Extracted data entries:
>>>>

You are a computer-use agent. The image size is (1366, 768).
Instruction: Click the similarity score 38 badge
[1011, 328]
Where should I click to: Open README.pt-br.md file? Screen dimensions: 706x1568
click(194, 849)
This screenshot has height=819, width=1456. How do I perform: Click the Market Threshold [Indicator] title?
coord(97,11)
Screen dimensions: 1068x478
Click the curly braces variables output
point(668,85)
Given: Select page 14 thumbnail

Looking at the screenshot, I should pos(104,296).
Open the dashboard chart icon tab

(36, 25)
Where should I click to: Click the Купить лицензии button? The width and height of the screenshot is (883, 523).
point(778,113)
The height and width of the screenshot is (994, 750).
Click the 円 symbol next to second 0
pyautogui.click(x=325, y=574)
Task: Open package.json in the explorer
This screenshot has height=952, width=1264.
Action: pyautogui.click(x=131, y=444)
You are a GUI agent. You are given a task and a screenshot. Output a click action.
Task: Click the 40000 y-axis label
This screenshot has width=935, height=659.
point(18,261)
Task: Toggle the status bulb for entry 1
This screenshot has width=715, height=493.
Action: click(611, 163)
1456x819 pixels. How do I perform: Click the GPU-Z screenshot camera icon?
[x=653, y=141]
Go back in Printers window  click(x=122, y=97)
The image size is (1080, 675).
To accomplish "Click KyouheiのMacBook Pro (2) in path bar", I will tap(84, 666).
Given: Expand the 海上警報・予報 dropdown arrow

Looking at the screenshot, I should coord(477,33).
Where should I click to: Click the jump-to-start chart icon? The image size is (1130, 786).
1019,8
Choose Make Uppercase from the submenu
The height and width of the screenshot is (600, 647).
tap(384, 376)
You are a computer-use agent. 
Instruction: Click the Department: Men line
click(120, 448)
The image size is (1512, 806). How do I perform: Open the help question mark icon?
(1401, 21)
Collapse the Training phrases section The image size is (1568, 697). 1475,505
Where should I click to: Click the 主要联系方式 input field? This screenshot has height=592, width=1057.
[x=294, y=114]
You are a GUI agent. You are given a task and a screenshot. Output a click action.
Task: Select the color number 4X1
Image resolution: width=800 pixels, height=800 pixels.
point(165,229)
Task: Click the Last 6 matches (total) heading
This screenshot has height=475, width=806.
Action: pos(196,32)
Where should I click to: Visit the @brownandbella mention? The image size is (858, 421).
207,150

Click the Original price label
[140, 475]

<<<<

▶ **Task requirements**: A single number is needed: the count of lines in the records that include "computer".

▶ **Solution to the problem**: 2